* _Source excerpt_
R.J. REYNOLDS TOBACCO COMPANY and PHLIP MORRIS USA, INC. v. RICHARD MAHFUZ
19-2236
| Fla. Dist. Ct. App. | Jun 30, 2021Background
- Plaintiff Richard Mahfuz (personal representative of Rita Mahfuz) sued R.J. Reynolds and Philip Morris for harms related to decedent's smoking; case tried to jury in Broward County circuit court.
- During closing arguments plaintiff's counsel used repeated inflammatory metaphors and literary passages (including an Orwell 1984 excerpt and a Dorian Gray comparison) equating the tobacco companies with evil entities.
- Defendants objected at trial to several comments; the trial court overruled many objections and sustained at least one objection after the comment was made.
- Jury awarded compensatory damages of $12,005,500 (matching plaintiff's Phase I request of $12 million plus funeral expenses) and punitive damages of $15 million against Reynolds and $10 million against Philip Morris (plaintiff had asked $15 million against each defendant).
- The Fourth District held the closing-argument comments were improper and prejudicial and reversed and remanded for a new trial, dismissing remaining appellate issues as moot.

* _Data_
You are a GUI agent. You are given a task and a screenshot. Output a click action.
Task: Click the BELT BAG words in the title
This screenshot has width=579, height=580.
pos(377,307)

* _What to do_
Reproduce the part of the case summary that opens with "- Jury awarded" and closes with "against each defendant).", switching "compensatory damages" to "actual damages". Base your work solely on the case summary and not on the listing.

* _Solved exercise_
- Jury awarded actual damages of $12,005,500 (matching plaintiff's Phase I request of $12 million plus funeral expenses) and punitive damages of $15 million against Reynolds and $10 million against Philip Morris (plaintiff had asked $15 million against each defendant).